Most of the time I like how information is released in this book. With a couple of glaring exceptions McGuire provides enough information to help us navigate the story, without overloading us. Some information serves no purpose in this book and is there to set up future conflicts in subsequent volumes, but that’s okay.
What I didn’t particularly like , in this first October Daye adventure, was the character of October Daye herself. When you don’t like the main character and the main character is also a first-person narrator, that’s a tough hurdle to clear.
October “Tobey” Daye is a changeling, half human and half fae. When the book opens, she is working as a private investigator, happily playing house with her human lover Griffin and their three-year-old daughter Gillian. Tobey is also a knight sworn to the fae lord Sylvester Torquil. Investigating the abduction of Sylvester’s wife and daughter, Tobey runs into an ambush and is trapped by a spell that imprisons her for fourteen mortal years.
When the spell mysteriously ends and releases her, Tobey wallows in self-pity, pursing a twilight existence and avoiding the faerie court – even though she has information Sylvester could definitely use. It appears that she did contact Griffin, but he told her that he and Gillian didn’t want to see her. Despite the fact that one-quarter changeling Gillian may have unusual power and may be in serious dangerous because of her heritage, Tobey does not question or challenge this edict. She gets a job on the night shift at Safeway and lives with two cats.
The brutal murder of Evening Winterose, a powerful faerie noblewoman, drags Tobey back into the world of faerie, especially because Evening laid a geas or curse on Tobey compelling her to solve the murder.

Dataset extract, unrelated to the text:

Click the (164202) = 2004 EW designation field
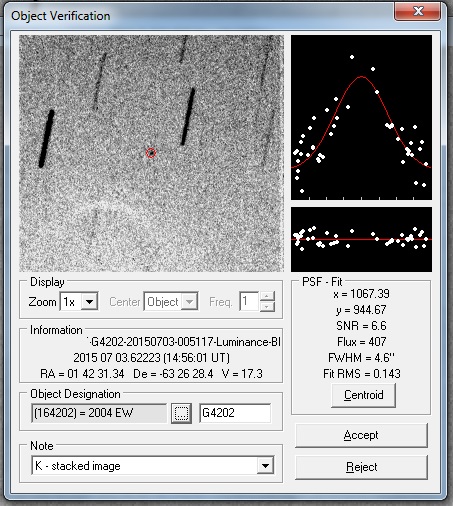 click(x=99, y=413)
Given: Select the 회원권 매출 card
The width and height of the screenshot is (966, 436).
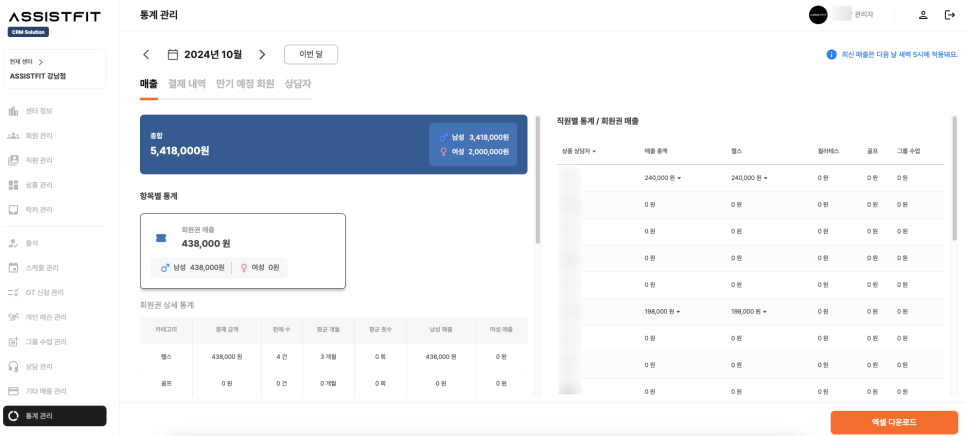Looking at the screenshot, I should click(x=243, y=251).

Tobey, in addition to being self-pitying, is not a very good detective. Clues are handed to her rather than her pursuing them. It is obvious to the reader very early in the story who the likely villain is, but Tobey blithely ignores clues that pile up around her. Tobey has a raft of magical friends who want to help her, but it is hard to understand what they see in her. It seems as if many of them are helping her because of some loyalty to Tobey’s mother, Amantine, but this is not explained. In the course of the book, as a result of exposure to a magical artifact, Tobey’s powers begin to grow, so presumably she is going to become more powerful as the series progresses.

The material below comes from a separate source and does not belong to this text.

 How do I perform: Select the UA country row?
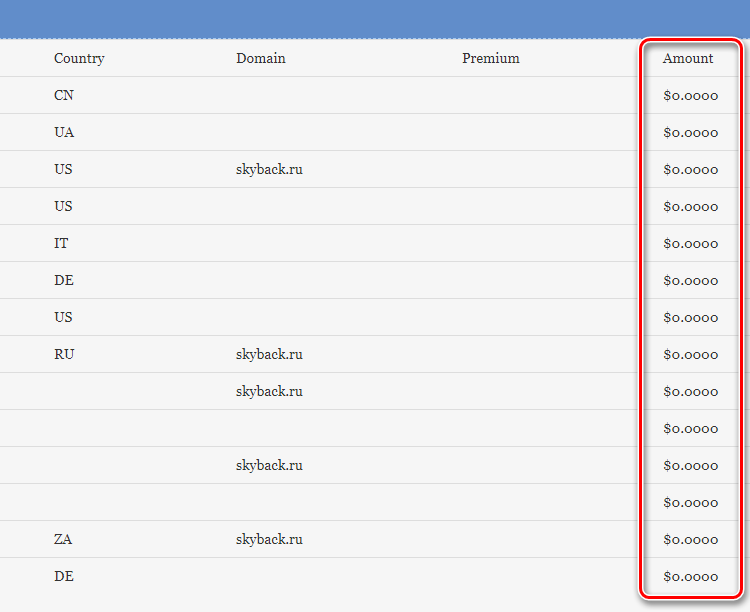pos(375,132)
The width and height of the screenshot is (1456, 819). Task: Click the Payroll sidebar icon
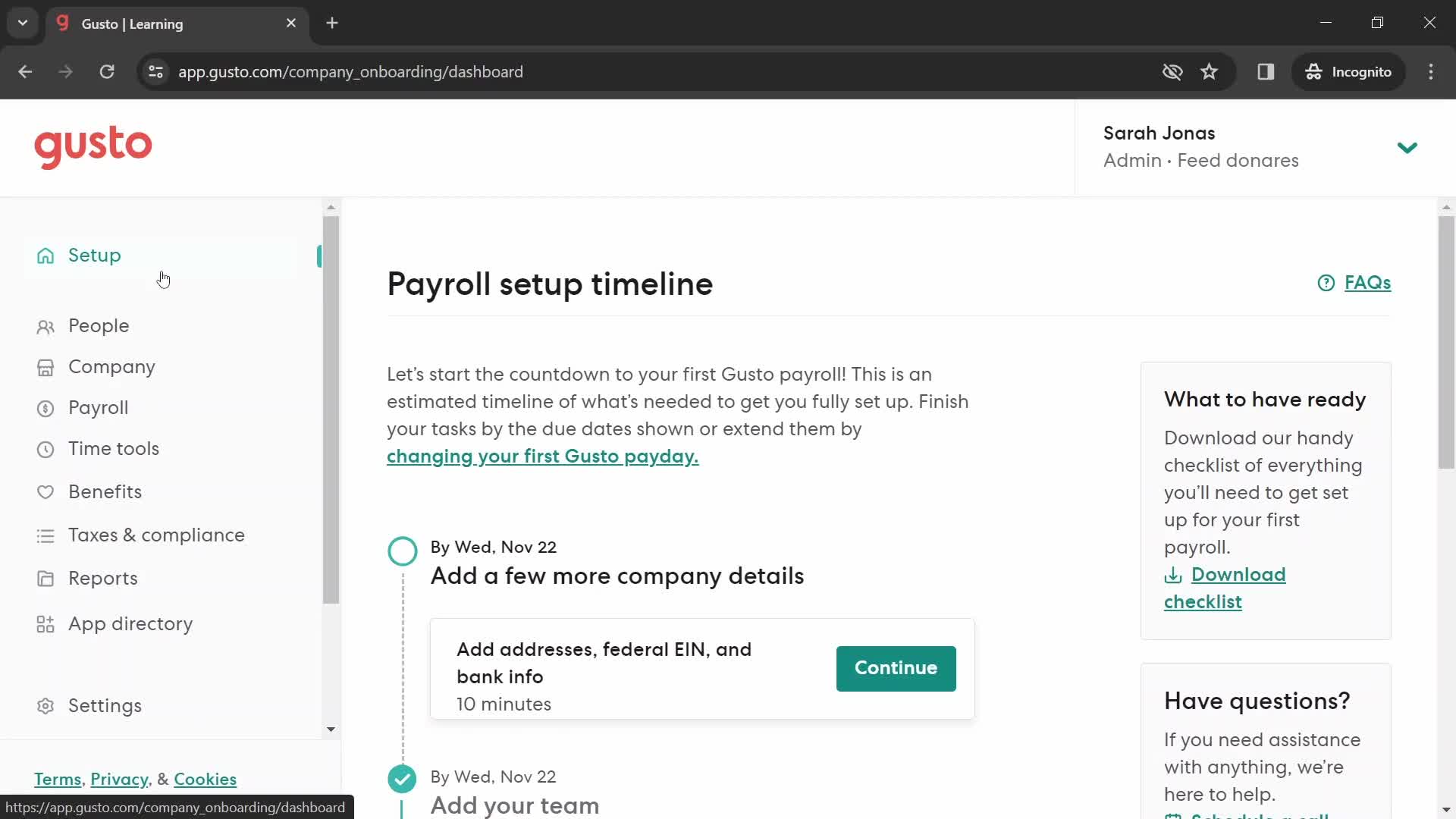[x=45, y=407]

Tobey also indulges in a masochistic relationship with a Faganesque character who takes in changelings who have been abandoned by the faerie. This relationship is highly troublesome and calls Tobey’s judgment into question again.

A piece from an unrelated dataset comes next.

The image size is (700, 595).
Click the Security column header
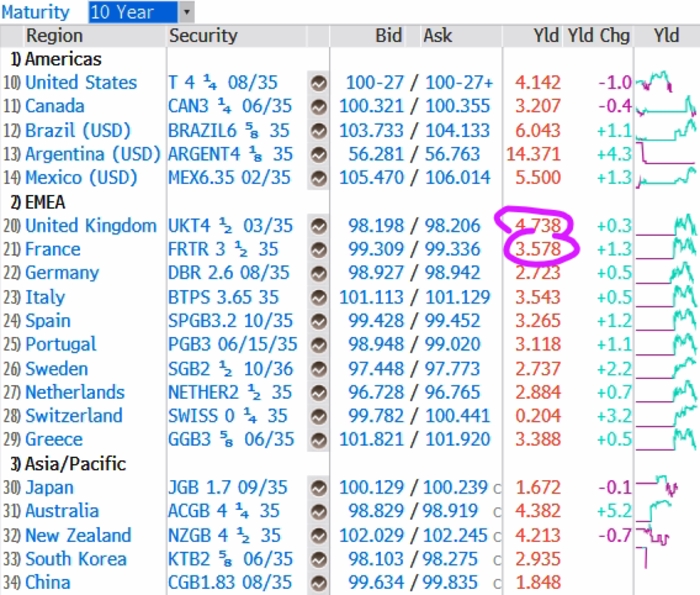(x=203, y=36)

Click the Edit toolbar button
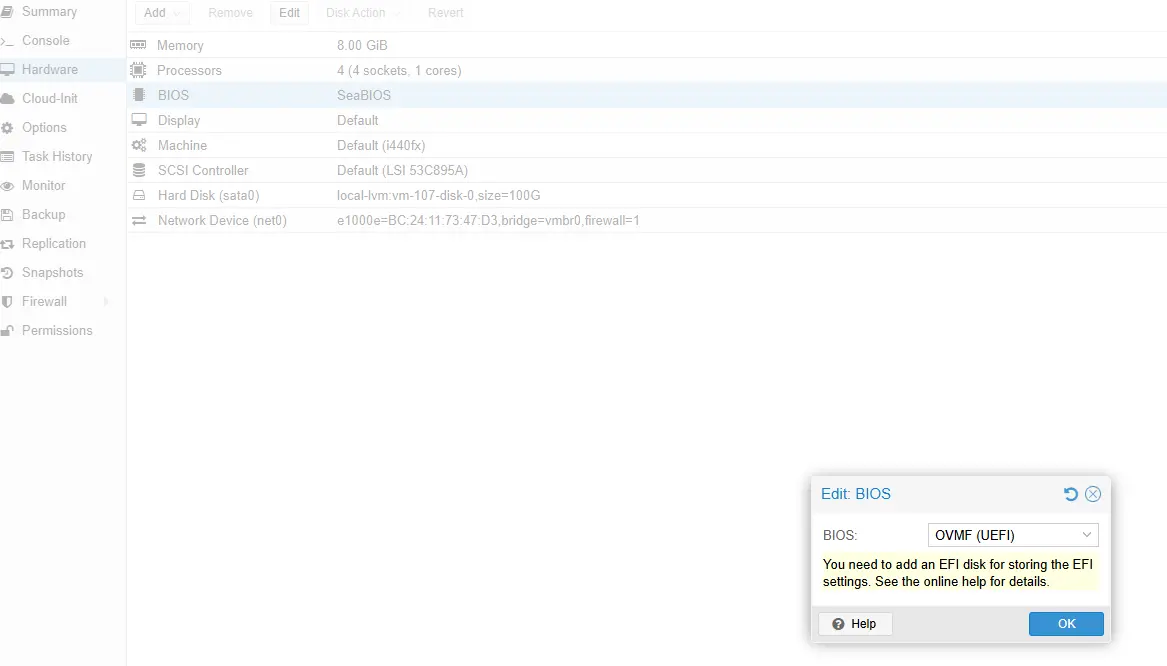289,13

One of the smaller, but more baffling puzzles of Tobey’s behavior surrounds her relationship with Griffin. Tobey has memories of fun human times with her mother when her mother was “playing faerie bride.” Tobey’s human father is named once; he never shows up in the book. Tobey ruminates on the fact that some fae folk distrust her mother (who is still alive and well in faerie-land,) because she did play faerie bride – yet that distrust does not extend to Tobey, who did exactly the same thing. Tobey never contemplates these inconsistencies.
The mystery is too easy and Tobey does not have to work to solve it, although she does get into some great fights. At the end of the book she has acquired a third pet, a rose goblin, that is pretty cute.
So; as a detective, Tobey is not perceptive; as a mother she is unprotective; as a person she is passive and self-pitying. I don’t see why I would want to follow this person’s adventures without a pretty good guarantee that she is going to grow.
The book is not terrible, but I really don’t understand what people are responding to when they say McGuire is the queen of this subgenre. The faerie world has been handled just as well in the old Emma Bull book War for the Oaks, and in Jim Butcher’s Harry Dresden books. I have to wonder, what am I missing?